=== Task statement ===
All of the data is to be copied word for word.

=== Stored data ===
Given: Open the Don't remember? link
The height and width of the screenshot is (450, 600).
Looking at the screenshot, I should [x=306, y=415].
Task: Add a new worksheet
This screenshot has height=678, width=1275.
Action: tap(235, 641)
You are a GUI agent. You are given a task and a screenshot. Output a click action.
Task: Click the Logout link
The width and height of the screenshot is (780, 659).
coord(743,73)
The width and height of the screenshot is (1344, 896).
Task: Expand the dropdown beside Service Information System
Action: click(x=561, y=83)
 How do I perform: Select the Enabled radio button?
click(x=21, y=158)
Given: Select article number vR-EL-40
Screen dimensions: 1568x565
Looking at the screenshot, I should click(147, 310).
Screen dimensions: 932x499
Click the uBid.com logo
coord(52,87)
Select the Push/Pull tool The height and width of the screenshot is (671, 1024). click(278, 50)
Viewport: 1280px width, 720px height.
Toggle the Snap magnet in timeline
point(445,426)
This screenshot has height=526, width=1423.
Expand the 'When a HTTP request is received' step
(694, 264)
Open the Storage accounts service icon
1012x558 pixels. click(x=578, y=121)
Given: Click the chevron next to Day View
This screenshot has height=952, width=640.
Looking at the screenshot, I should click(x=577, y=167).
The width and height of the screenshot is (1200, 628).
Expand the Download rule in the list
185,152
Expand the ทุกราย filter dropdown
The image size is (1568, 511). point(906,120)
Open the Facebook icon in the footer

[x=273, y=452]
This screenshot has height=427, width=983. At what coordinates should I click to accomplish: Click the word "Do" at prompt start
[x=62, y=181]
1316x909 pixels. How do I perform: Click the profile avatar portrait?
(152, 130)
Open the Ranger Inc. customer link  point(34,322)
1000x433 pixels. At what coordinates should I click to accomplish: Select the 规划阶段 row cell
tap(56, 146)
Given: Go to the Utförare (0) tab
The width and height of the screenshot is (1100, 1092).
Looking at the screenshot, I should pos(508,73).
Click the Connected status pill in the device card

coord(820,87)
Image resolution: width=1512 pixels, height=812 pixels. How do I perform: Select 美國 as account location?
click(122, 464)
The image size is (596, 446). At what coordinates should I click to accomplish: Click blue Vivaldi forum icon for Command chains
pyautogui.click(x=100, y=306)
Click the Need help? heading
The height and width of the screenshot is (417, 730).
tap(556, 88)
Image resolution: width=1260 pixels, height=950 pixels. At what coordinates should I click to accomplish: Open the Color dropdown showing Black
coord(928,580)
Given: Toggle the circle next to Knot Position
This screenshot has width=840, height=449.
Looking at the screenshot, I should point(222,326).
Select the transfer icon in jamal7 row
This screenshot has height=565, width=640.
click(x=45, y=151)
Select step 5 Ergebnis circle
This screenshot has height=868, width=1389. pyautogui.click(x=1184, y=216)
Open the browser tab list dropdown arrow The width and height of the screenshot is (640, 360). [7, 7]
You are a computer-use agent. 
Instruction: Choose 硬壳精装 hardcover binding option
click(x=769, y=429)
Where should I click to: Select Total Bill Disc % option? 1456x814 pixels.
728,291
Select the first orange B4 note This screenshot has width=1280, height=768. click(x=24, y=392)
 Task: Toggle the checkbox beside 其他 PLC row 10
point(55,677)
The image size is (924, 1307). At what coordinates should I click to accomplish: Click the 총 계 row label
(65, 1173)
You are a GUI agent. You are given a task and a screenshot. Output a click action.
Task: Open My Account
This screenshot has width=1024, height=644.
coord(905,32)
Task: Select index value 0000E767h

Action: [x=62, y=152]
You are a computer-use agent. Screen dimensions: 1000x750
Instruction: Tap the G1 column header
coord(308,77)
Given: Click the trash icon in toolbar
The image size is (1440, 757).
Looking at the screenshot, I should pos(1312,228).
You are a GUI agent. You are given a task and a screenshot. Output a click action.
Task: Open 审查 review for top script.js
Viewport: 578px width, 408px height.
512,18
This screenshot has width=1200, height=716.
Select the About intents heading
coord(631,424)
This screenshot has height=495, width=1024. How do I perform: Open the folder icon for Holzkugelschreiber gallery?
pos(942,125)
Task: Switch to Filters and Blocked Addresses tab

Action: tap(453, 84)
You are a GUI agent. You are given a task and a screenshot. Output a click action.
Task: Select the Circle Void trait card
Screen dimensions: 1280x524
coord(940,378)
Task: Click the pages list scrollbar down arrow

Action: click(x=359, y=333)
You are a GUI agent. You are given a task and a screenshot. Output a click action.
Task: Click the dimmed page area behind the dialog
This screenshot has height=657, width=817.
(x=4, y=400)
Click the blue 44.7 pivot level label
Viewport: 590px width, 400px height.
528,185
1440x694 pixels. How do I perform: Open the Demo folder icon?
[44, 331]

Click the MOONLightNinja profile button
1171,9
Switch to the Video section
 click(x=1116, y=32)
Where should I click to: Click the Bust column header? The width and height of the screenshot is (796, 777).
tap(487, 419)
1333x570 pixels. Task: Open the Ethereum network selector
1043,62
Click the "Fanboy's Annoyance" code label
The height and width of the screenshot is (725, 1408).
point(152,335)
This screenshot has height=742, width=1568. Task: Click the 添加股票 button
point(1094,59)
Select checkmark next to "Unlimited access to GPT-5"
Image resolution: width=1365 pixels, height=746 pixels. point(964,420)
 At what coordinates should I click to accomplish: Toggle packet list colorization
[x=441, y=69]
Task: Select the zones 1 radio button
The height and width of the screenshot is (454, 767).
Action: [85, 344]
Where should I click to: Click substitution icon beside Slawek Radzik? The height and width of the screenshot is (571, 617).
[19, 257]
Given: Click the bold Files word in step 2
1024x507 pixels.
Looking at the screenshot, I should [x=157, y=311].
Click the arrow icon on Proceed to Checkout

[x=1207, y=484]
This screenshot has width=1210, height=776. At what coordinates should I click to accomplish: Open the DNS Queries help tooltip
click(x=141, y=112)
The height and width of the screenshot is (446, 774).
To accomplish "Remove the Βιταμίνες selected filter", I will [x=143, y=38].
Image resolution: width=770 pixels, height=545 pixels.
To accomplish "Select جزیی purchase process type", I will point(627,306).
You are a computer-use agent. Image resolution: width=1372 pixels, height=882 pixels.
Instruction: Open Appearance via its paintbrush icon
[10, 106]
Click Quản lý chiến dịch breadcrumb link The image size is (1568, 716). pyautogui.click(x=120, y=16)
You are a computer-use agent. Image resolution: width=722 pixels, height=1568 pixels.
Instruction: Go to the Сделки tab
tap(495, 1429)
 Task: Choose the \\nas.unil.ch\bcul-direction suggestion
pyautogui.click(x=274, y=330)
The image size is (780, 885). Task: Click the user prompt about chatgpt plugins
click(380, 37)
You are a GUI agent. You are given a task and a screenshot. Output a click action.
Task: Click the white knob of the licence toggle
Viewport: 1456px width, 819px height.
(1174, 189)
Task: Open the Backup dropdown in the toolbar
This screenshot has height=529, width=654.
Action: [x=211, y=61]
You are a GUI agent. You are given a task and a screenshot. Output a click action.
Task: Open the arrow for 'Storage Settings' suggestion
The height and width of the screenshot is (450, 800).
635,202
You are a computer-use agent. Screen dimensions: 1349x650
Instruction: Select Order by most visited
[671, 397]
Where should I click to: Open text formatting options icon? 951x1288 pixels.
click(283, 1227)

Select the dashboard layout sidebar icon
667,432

=== Result below ===
Given: Open the Don't remember? link
The height and width of the screenshot is (450, 600).
Looking at the screenshot, I should [x=306, y=415].
Task: Add a new worksheet
This screenshot has height=678, width=1275.
Action: tap(235, 641)
You are a GUI agent. You are given a task and a screenshot. Output a click action.
Task: Click the Logout link
The width and height of the screenshot is (780, 659).
coord(743,73)
The width and height of the screenshot is (1344, 896).
Task: Expand the dropdown beside Service Information System
Action: click(x=561, y=83)
 How do I perform: Select the Enabled radio button?
click(x=21, y=158)
Given: Select article number vR-EL-40
Screen dimensions: 1568x565
Looking at the screenshot, I should click(147, 310).
Screen dimensions: 932x499
Click the uBid.com logo
coord(52,87)
Select the Push/Pull tool The height and width of the screenshot is (671, 1024). click(278, 50)
Viewport: 1280px width, 720px height.
Toggle the Snap magnet in timeline
point(445,426)
This screenshot has height=526, width=1423.
Expand the 'When a HTTP request is received' step
(694, 264)
Open the Storage accounts service icon
1012x558 pixels. click(x=578, y=121)
Given: Click the chevron next to Day View
This screenshot has height=952, width=640.
Looking at the screenshot, I should click(x=577, y=167).
The width and height of the screenshot is (1200, 628).
Expand the Download rule in the list
185,152
Expand the ทุกราย filter dropdown
The image size is (1568, 511). point(906,120)
Open the Facebook icon in the footer

[x=273, y=452]
This screenshot has height=427, width=983. At what coordinates should I click to accomplish: Click the word "Do" at prompt start
[x=62, y=181]
1316x909 pixels. How do I perform: Click the profile avatar portrait?
(152, 130)
Open the Ranger Inc. customer link  point(34,322)
1000x433 pixels. At what coordinates should I click to accomplish: Select the 规划阶段 row cell
tap(56, 146)
Given: Go to the Utförare (0) tab
The width and height of the screenshot is (1100, 1092).
Looking at the screenshot, I should pos(508,73).
Click the Connected status pill in the device card

coord(820,87)
Image resolution: width=1512 pixels, height=812 pixels. How do I perform: Select 美國 as account location?
click(122, 464)
The image size is (596, 446). At what coordinates should I click to accomplish: Click blue Vivaldi forum icon for Command chains
pyautogui.click(x=100, y=306)
Click the Need help? heading
The height and width of the screenshot is (417, 730).
tap(556, 88)
Image resolution: width=1260 pixels, height=950 pixels. At what coordinates should I click to accomplish: Open the Color dropdown showing Black
coord(928,580)
Given: Toggle the circle next to Knot Position
This screenshot has width=840, height=449.
Looking at the screenshot, I should point(222,326).
Select the transfer icon in jamal7 row
This screenshot has height=565, width=640.
click(x=45, y=151)
Select step 5 Ergebnis circle
This screenshot has height=868, width=1389. pyautogui.click(x=1184, y=216)
Open the browser tab list dropdown arrow The width and height of the screenshot is (640, 360). [7, 7]
You are a computer-use agent. 
Instruction: Choose 硬壳精装 hardcover binding option
click(x=769, y=429)
Where should I click to: Select Total Bill Disc % option? 1456x814 pixels.
728,291
Select the first orange B4 note This screenshot has width=1280, height=768. click(x=24, y=392)
 Task: Toggle the checkbox beside 其他 PLC row 10
point(55,677)
The image size is (924, 1307). At what coordinates should I click to accomplish: Click the 총 계 row label
(65, 1173)
You are a GUI agent. You are given a task and a screenshot. Output a click action.
Task: Open My Account
This screenshot has width=1024, height=644.
coord(905,32)
Task: Select index value 0000E767h

Action: [x=62, y=152]
You are a computer-use agent. Screen dimensions: 1000x750
Instruction: Tap the G1 column header
coord(308,77)
Given: Click the trash icon in toolbar
The image size is (1440, 757).
Looking at the screenshot, I should pos(1312,228).
You are a GUI agent. You are given a task and a screenshot. Output a click action.
Task: Open 审查 review for top script.js
Viewport: 578px width, 408px height.
512,18
This screenshot has width=1200, height=716.
Select the About intents heading
coord(631,424)
This screenshot has height=495, width=1024. How do I perform: Open the folder icon for Holzkugelschreiber gallery?
pos(942,125)
Task: Switch to Filters and Blocked Addresses tab

Action: tap(453, 84)
You are a GUI agent. You are given a task and a screenshot. Output a click action.
Task: Select the Circle Void trait card
Screen dimensions: 1280x524
coord(940,378)
Task: Click the pages list scrollbar down arrow

Action: click(x=359, y=333)
You are a GUI agent. You are given a task and a screenshot. Output a click action.
Task: Click the dimmed page area behind the dialog
This screenshot has height=657, width=817.
(x=4, y=400)
Click the blue 44.7 pivot level label
Viewport: 590px width, 400px height.
528,185
1440x694 pixels. How do I perform: Open the Demo folder icon?
[44, 331]

Click the MOONLightNinja profile button
1171,9
Switch to the Video section
 click(x=1116, y=32)
Where should I click to: Click the Bust column header? The width and height of the screenshot is (796, 777).
tap(487, 419)
1333x570 pixels. Task: Open the Ethereum network selector
1043,62
Click the "Fanboy's Annoyance" code label
The height and width of the screenshot is (725, 1408).
point(152,335)
This screenshot has height=742, width=1568. Task: Click the 添加股票 button
point(1094,59)
Select checkmark next to "Unlimited access to GPT-5"
Image resolution: width=1365 pixels, height=746 pixels. point(964,420)
 At what coordinates should I click to accomplish: Toggle packet list colorization
[x=441, y=69]
Task: Select the zones 1 radio button
The height and width of the screenshot is (454, 767).
Action: [85, 344]
Where should I click to: Click substitution icon beside Slawek Radzik? The height and width of the screenshot is (571, 617).
[19, 257]
Given: Click the bold Files word in step 2
1024x507 pixels.
Looking at the screenshot, I should [x=157, y=311].
Click the arrow icon on Proceed to Checkout

[x=1207, y=484]
This screenshot has width=1210, height=776. At what coordinates should I click to accomplish: Open the DNS Queries help tooltip
click(x=141, y=112)
The height and width of the screenshot is (446, 774).
To accomplish "Remove the Βιταμίνες selected filter", I will [x=143, y=38].
Image resolution: width=770 pixels, height=545 pixels.
To accomplish "Select جزیی purchase process type", I will point(627,306).
You are a computer-use agent. Image resolution: width=1372 pixels, height=882 pixels.
Instruction: Open Appearance via its paintbrush icon
[10, 106]
Click Quản lý chiến dịch breadcrumb link The image size is (1568, 716). pyautogui.click(x=120, y=16)
You are a computer-use agent. Image resolution: width=722 pixels, height=1568 pixels.
Instruction: Go to the Сделки tab
tap(495, 1429)
 Task: Choose the \\nas.unil.ch\bcul-direction suggestion
pyautogui.click(x=274, y=330)
The image size is (780, 885). Task: Click the user prompt about chatgpt plugins
click(380, 37)
You are a GUI agent. You are given a task and a screenshot. Output a click action.
Task: Click the white knob of the licence toggle
Viewport: 1456px width, 819px height.
(1174, 189)
Task: Open the Backup dropdown in the toolbar
This screenshot has height=529, width=654.
Action: [x=211, y=61]
You are a GUI agent. You are given a task and a screenshot. Output a click action.
Task: Open the arrow for 'Storage Settings' suggestion
The height and width of the screenshot is (450, 800).
635,202
You are a computer-use agent. Screen dimensions: 1349x650
Instruction: Select Order by most visited
[671, 397]
Where should I click to: Open text formatting options icon? 951x1288 pixels.
click(283, 1227)

Select the dashboard layout sidebar icon
667,432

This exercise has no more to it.